## Directions
If a line below holds the word "agent", count it; then say how many such lines there are and nothing else.

## Supplied information
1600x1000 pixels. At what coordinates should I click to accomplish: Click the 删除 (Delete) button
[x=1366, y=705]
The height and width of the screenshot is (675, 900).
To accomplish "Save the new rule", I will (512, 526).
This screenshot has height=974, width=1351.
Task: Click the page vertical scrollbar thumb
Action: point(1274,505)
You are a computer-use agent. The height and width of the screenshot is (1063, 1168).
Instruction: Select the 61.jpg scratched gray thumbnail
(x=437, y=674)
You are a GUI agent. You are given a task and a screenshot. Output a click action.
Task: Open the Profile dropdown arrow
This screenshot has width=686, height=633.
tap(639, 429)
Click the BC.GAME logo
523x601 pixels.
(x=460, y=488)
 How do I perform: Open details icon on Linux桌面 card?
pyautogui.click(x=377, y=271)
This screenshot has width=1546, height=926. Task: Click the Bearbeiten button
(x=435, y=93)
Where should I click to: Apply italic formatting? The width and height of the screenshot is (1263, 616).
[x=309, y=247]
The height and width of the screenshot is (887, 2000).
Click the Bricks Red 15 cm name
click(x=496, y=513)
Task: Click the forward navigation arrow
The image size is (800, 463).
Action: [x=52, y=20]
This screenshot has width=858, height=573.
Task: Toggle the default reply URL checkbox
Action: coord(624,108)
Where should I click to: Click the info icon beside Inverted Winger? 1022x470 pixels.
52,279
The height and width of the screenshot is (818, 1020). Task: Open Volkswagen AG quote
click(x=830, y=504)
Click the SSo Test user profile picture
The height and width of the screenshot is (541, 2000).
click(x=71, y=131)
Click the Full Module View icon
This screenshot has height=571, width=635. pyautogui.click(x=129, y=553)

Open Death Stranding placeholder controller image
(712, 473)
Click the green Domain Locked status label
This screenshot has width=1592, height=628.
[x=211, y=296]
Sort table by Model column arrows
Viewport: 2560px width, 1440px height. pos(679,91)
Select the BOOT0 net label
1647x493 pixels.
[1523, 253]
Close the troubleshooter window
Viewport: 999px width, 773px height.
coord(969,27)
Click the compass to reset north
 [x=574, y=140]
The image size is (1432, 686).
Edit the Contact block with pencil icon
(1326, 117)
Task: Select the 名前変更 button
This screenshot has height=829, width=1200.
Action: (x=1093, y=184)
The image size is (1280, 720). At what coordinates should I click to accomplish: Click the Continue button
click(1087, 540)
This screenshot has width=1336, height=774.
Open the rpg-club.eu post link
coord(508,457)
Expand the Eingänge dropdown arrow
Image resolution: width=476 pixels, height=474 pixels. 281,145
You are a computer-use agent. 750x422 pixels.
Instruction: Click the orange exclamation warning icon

## Solution to this exercise
3